Pick up the passage on Web services business models below where it stops and keep writing it in the same voice.
[Start SOURCE EXCERPT]
Web Services Business Models
You may have noticed that I didn't list software-as-a-service as a Web services application template. That's because software-as-a-service isn't an application. It's a business model in which you license subscription rights to access hosted software rather than license the rights to deploy the software in your own organization. For example, Salesforce.com uses the software-as-a-service business model. Salesforce.com hosts a CRM system, and users pay a monthly subscription fee to use the software.
A lot of the early hype about Web services led many people to equate Web services with the software-as-a-service business model. The hype projects a blue-sky vision of being able to dynamically discover, assemble, and consume Internet-based software services. But IDC predicts that the realization of this vision is at least 10 years away. I view that prediction as optimistic.
My point is that, except in a few rare circumstances, you don't sell a Web service. Instead you sell some other type of product or service, and you use Web services to help you do that. Only in very rare circumstances are Web services the focus of their own business model. Without a viable business model, it's hard to create a business case for Web services. For example, let's look at Google.
[End SOURCE EXCERPT]
[Start DATASET EXTRACT]
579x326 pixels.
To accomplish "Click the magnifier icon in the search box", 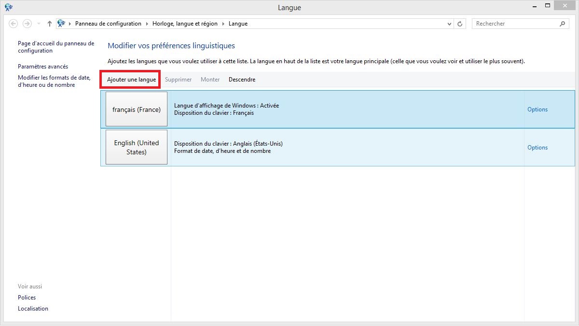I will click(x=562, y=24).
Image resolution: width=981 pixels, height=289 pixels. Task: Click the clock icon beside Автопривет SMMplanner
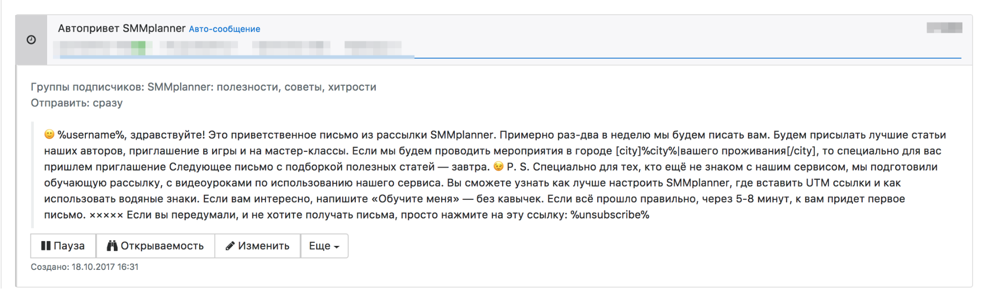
[End DATASET EXTRACT]
▶ **ANSWER TO THIS TASK**:
Google is the world's leading Web search company. Google provides a public search engine that contains an index of more than three billion Web pages. The normal interface to this search engine is a human-oriented browser interface. The business model that supports this public service is advertising. Users can access the service for free in exchange for viewing a few ads. Google collects revenues from the businesses that place the ads.
Google also provides a Web service interface to this public search engine. It calls this Web service the Google Web APIs. You can use these Web APIs to query the Google search engine from an application rather than from a browser. The results of the search are returned as structured data so that the requesting application can process the information.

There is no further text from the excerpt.